I’d like to begin by saying that I’ve played nearly every major MMO that’s been released to date, and have always preferred the games that sought to bring a little innovation to this genre; games such as Ultima Online, Dark age of Camelot, Shadowbane, Darkfall, Guild Wars, and even World of Warcraft (in its day) all readily come to mind as prime examples. While I genuinely enjoy playing Star Wars: The Old Republic, I can’t help but feel as though the game does little for the genre that hasn’t already been done, and worse, that in many cases hasn’t already been done better. However, before I go on, yes, we’re all well aware that SWTOR has fantastic fully voice-acted questing, and that this is perhaps SWTOR’s biggest, if not only, contribution to the MMO genre - but even voice acted cinematic questing has been done before, albeit at a quality lower than what’s found in SWTOR.
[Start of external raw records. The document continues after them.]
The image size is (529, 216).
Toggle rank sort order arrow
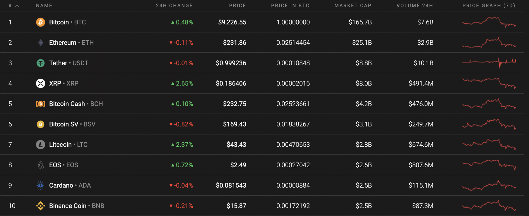coord(17,6)
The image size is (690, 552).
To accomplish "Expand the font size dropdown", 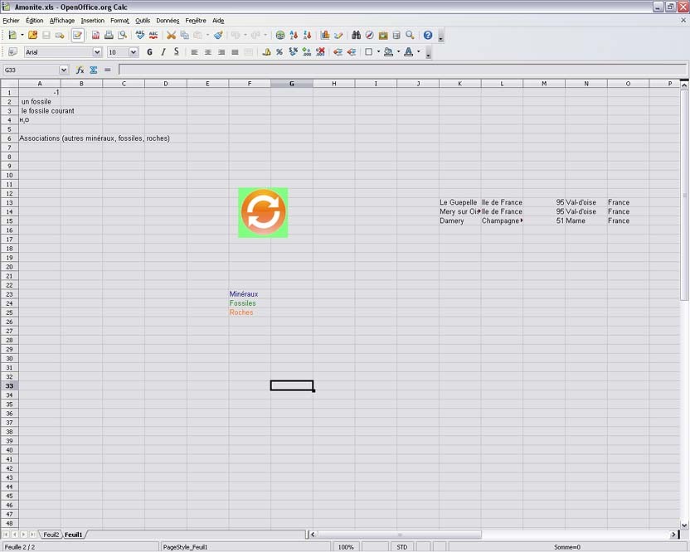I will (x=134, y=52).
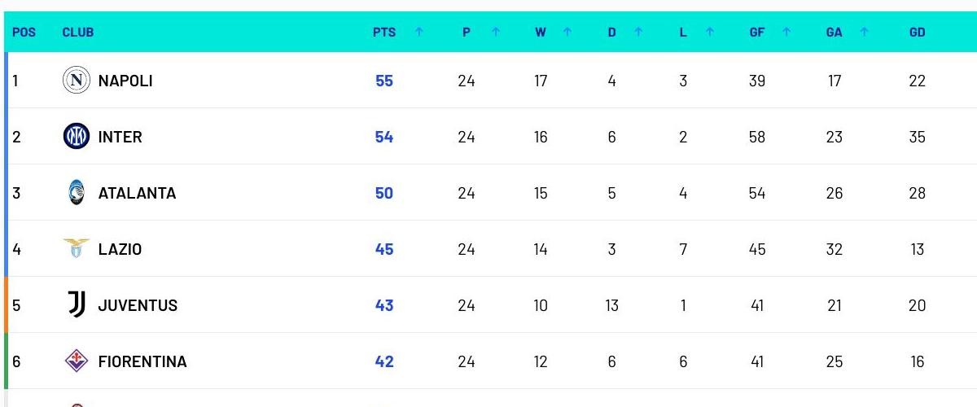Click the Lazio eagle crest icon
This screenshot has width=977, height=407.
pyautogui.click(x=77, y=249)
While I thoroughly enjoy the fully voice-acted cinematic questing found in SWTOR, I can’t help but grumble at the fact that the majority, if not entirety, of the questing provided feels completely superficial. My actions are of no real consequence, and I’m rarely faced with a decision that has any sort of lasting impact on my gameplay experience, beyond the occasional accruement of light or dark side points. NPCs are oblivious to my benevolent actions, unaware of my insidious deeds, and completely indifferent to anything that happens outside of their direct quest lines. Part of what made questing in the other BioWare RPGS fun was that the player’s choices gave a sense of some sort of lasting impact on the world, the characters within it, and the opinions of those characters towards the player. In SWTOR, the quests throughout the galaxy just lack the sort of cohesion or significance found in those other titles, and as such, come off as either trivial or linear. So, while I think it’s great that EA spent more money on SWTOR than any other game in the company’s history; I wish they would have put aside a little less of their budget on the superficial aspects of quests, and a little more on the essence of what it is that makes quests worth doing. Giving us real consequences to the decisions we make would be a fantastic step in the right direction.
On that note, a few more dramatic plot twists would have been nice. As far as I’m concerned, every good story should have at least one Ned Stark.
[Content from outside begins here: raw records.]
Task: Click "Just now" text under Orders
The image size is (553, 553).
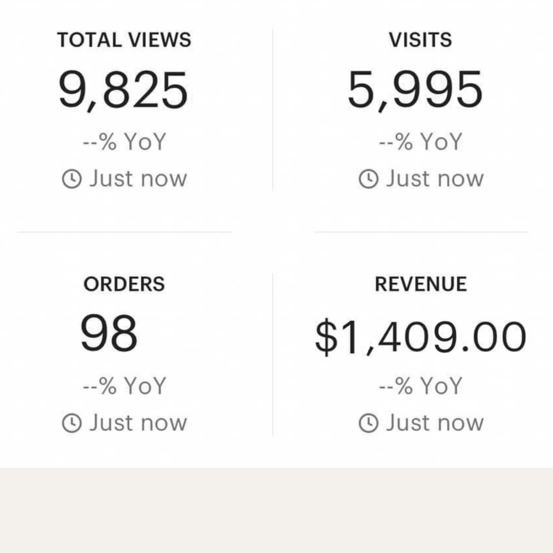Action: pos(138,423)
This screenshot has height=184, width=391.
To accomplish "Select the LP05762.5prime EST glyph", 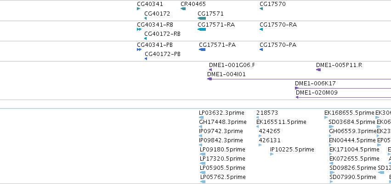I will [x=203, y=182].
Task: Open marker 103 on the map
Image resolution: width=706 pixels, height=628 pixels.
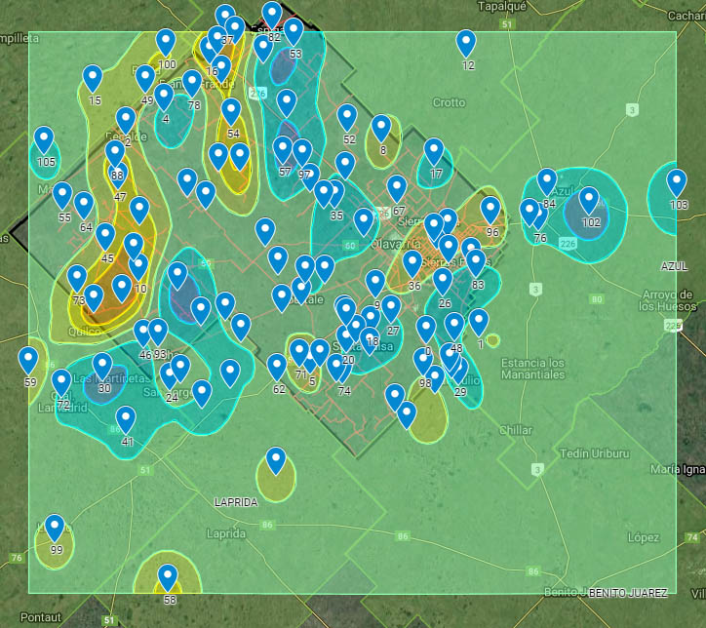Action: tap(677, 183)
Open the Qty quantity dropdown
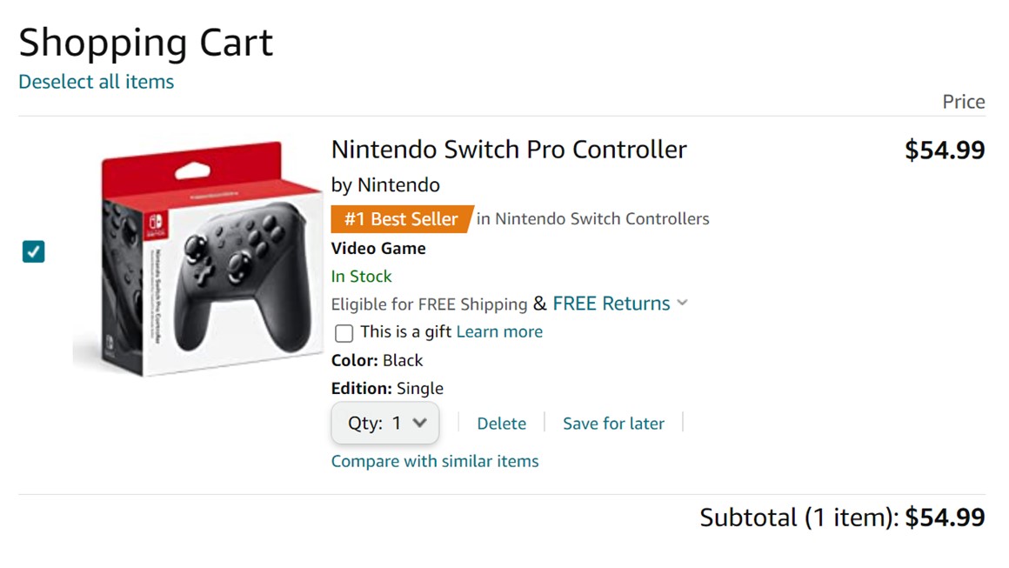Screen dimensions: 1009x568 pos(385,424)
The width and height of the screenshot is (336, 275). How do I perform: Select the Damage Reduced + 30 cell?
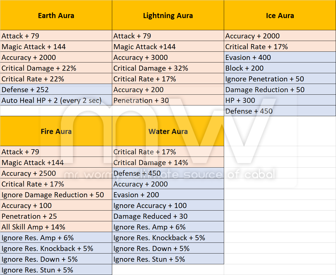coord(168,216)
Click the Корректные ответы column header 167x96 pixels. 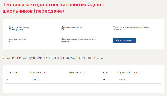[x=128, y=73]
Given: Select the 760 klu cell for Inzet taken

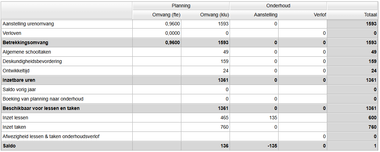Looking at the screenshot, I should coord(224,127).
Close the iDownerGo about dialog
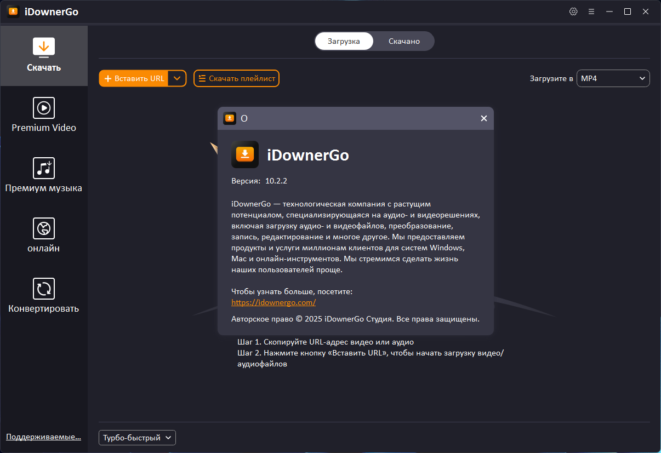661x453 pixels. coord(483,118)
My biggest complaint with SWTOR isn’t regarding the questing, since I do find it fairly enjoyable, but rather, with the classes available and the combat at their disposal. The classes in SWTOR seem to lack the sort of depth and originality found in other contemporary games, and I believe this has largely to do with the fact that SWTOR’s classes, on average, only have about 20-30 active abilities each, some of which are functionally identical to abilities found on other classes and in other games. To make matters worse, the skill trees currently available in SWTOR follow the same sort of linear structure as what’s found in World of Warcraft: Cataclysm’s talent trees, meaning that most players have very little real choice in how they specialize their characters. After playing games like Rift and Champions Online, where the player is given a staggering degree of customization options, it’s difficult for me to play SWTOR and not feel like I’m taking a step backwards. Heck, even the developers of World of Warcraft seem to agree with me, given that they’re completely scrapping their Cataclysm talent trees in their next expansion.
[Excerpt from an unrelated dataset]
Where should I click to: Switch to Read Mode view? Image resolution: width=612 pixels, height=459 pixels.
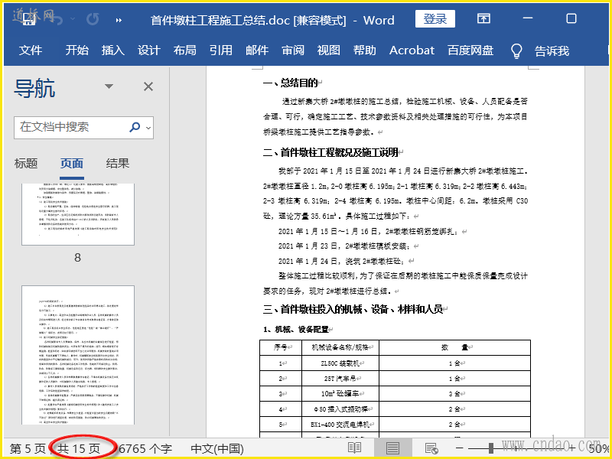tap(354, 448)
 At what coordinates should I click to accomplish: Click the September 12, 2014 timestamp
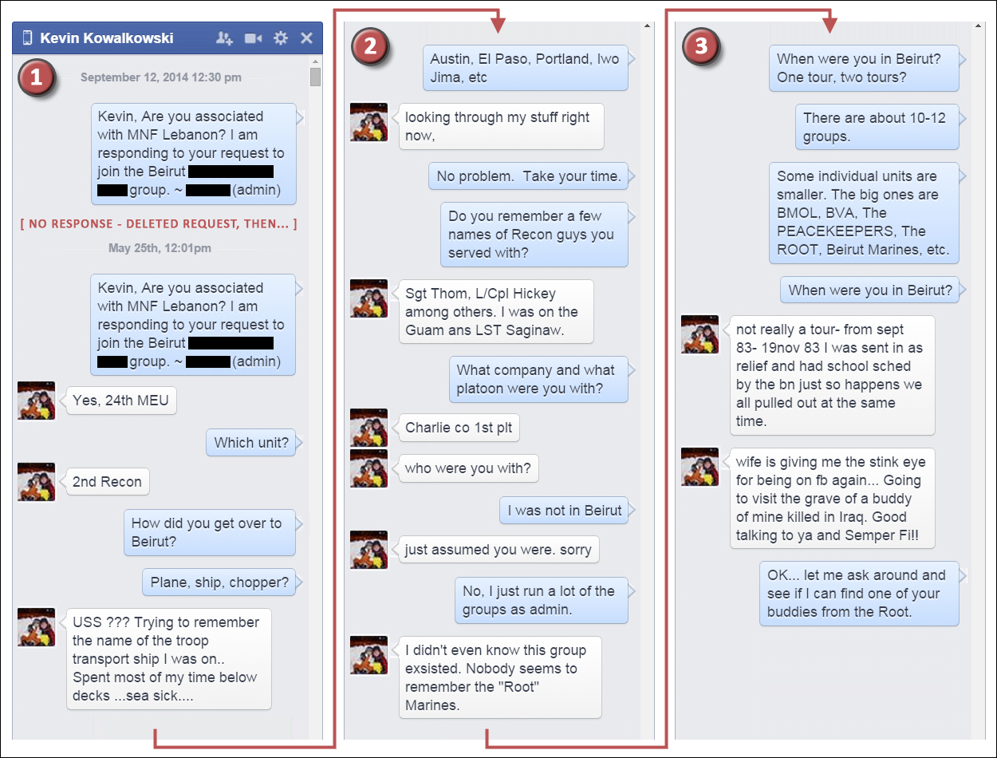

The low number of abilities and the lack of character customization both blend together to make the combat come off as a little lukewarm. While the classes are distinct to a degree, I just don’t feel like the Sith Sorcerer, as an example, truly plays differently enough from the Republic Commando, aside from aesthetics and a few defining abilities. Furthermore, I don’t feel like any of the classes seem truly unique to SWTOR, lightsabers aside. One of the reasons why World of Warcraft has lasted the test of time is that each of the game’s classes provided a radically different experience from the next – a Warlock played nothing like a Mage, which played nothing like a Rogue, which played nothing like a Death Knight, and so on. In fact, when I reflect on my time spent in other games, I often find myself fondly looking back on the original play styles of the classes that I enjoyed most in those games, and I can’t help but feel that SWTOR’s classes just lack that same sort of panache. Five years from now, will I look back on the time I’ve spent on my Sith Sorcerer with the same sort of fondness as when I look back on my Undead Shadow Priest? Somehow I don’t think so.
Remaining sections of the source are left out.